EXERCISE OBJECTIVE
Write out the full listing exactly as it appears below.

SUPPLIED ENTRIES
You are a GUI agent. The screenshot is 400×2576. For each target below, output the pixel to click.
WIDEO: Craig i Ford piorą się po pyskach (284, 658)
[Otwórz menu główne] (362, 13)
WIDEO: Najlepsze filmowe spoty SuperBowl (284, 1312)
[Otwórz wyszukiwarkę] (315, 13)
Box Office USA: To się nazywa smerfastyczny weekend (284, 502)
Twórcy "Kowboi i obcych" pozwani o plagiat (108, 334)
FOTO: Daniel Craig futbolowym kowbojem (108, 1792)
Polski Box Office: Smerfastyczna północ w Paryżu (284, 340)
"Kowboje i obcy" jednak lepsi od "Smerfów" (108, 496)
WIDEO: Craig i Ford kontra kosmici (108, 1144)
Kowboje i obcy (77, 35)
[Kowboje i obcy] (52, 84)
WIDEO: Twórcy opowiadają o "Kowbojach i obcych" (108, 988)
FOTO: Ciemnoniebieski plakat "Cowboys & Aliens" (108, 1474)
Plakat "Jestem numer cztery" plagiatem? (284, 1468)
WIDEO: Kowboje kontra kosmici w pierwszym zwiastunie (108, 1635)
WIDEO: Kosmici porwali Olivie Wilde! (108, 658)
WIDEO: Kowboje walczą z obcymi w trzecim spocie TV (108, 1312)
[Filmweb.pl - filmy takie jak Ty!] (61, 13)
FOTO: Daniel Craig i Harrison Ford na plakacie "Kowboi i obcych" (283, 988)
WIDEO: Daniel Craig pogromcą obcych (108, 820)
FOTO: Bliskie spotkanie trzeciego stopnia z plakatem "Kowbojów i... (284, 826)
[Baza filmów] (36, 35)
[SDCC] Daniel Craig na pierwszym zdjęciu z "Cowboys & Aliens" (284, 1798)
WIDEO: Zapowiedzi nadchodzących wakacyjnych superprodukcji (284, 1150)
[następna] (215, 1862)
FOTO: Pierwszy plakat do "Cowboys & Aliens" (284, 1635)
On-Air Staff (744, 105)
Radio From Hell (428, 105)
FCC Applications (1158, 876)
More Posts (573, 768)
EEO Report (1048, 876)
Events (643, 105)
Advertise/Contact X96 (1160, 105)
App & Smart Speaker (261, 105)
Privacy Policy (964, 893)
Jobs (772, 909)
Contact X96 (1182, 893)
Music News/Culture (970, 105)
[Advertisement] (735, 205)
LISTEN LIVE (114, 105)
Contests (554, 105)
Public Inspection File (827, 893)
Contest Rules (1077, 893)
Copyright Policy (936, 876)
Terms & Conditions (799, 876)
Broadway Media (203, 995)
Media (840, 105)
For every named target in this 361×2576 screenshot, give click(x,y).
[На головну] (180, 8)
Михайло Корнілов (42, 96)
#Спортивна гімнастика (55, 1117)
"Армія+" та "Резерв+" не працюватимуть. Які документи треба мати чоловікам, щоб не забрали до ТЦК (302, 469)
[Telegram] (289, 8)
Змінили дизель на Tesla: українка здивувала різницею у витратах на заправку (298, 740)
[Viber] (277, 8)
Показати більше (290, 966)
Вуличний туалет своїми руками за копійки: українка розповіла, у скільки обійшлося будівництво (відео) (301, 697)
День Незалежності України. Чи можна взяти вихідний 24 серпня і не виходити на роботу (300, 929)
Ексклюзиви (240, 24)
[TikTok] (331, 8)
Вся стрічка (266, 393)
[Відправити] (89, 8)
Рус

ANSWER SECTION
You are a GUI agent. The screenshot is 400×2576. For each target below, output the pixel to click.
WIDEO: Craig i Ford piorą się po pyskach (284, 658)
[Otwórz menu główne] (362, 13)
WIDEO: Najlepsze filmowe spoty SuperBowl (284, 1312)
[Otwórz wyszukiwarkę] (315, 13)
Box Office USA: To się nazywa smerfastyczny weekend (284, 502)
Twórcy "Kowboi i obcych" pozwani o plagiat (108, 334)
FOTO: Daniel Craig futbolowym kowbojem (108, 1792)
Polski Box Office: Smerfastyczna północ w Paryżu (284, 340)
"Kowboje i obcy" jednak lepsi od "Smerfów" (108, 496)
WIDEO: Craig i Ford kontra kosmici (108, 1144)
Kowboje i obcy (77, 35)
[Kowboje i obcy] (52, 84)
WIDEO: Twórcy opowiadają o "Kowbojach i obcych" (108, 988)
FOTO: Ciemnoniebieski plakat "Cowboys & Aliens" (108, 1474)
Plakat "Jestem numer cztery" plagiatem? (284, 1468)
WIDEO: Kowboje kontra kosmici w pierwszym zwiastunie (108, 1635)
WIDEO: Kosmici porwali Olivie Wilde! (108, 658)
WIDEO: Kowboje walczą z obcymi w trzecim spocie TV (108, 1312)
[Filmweb.pl - filmy takie jak Ty!] (61, 13)
FOTO: Daniel Craig i Harrison Ford na plakacie "Kowboi i obcych" (283, 988)
WIDEO: Daniel Craig pogromcą obcych (108, 820)
FOTO: Bliskie spotkanie trzeciego stopnia z plakatem "Kowbojów i... (284, 826)
[Baza filmów] (36, 35)
[SDCC] Daniel Craig na pierwszym zdjęciu z "Cowboys & Aliens" (284, 1798)
WIDEO: Zapowiedzi nadchodzących wakacyjnych superprodukcji (284, 1150)
[następna] (215, 1862)
FOTO: Pierwszy plakat do "Cowboys & Aliens" (284, 1635)
On-Air Staff (744, 105)
Radio From Hell (428, 105)
FCC Applications (1158, 876)
More Posts (573, 768)
EEO Report (1048, 876)
Events (643, 105)
Advertise/Contact X96 (1160, 105)
App & Smart Speaker (261, 105)
Privacy Policy (964, 893)
Jobs (772, 909)
Contact X96 (1182, 893)
Music News/Culture (970, 105)
[Advertisement] (735, 205)
LISTEN LIVE (114, 105)
Contests (554, 105)
Public Inspection File (827, 893)
Contest Rules (1077, 893)
Copyright Policy (936, 876)
Terms & Conditions (799, 876)
Broadway Media (203, 995)
Media (840, 105)
For every named target in this 361×2576 screenshot, give click(x,y).
[На головну] (180, 8)
Михайло Корнілов (42, 96)
#Спортивна гімнастика (55, 1117)
"Армія+" та "Резерв+" не працюватимуть. Які документи треба мати чоловікам, щоб не забрали до ТЦК (302, 469)
[Telegram] (289, 8)
Змінили дизель на Tesla: українка здивувала різницею у витратах на заправку (298, 740)
[Viber] (277, 8)
Показати більше (290, 966)
Вуличний туалет своїми руками за копійки: українка розповіла, у скільки обійшлося будівництво (відео) (301, 697)
День Незалежності України. Чи можна взяти вихідний 24 серпня і не виходити на роботу (300, 929)
Ексклюзиви (240, 24)
[TikTok] (331, 8)
Вся стрічка (266, 393)
[Відправити] (89, 8)
Рус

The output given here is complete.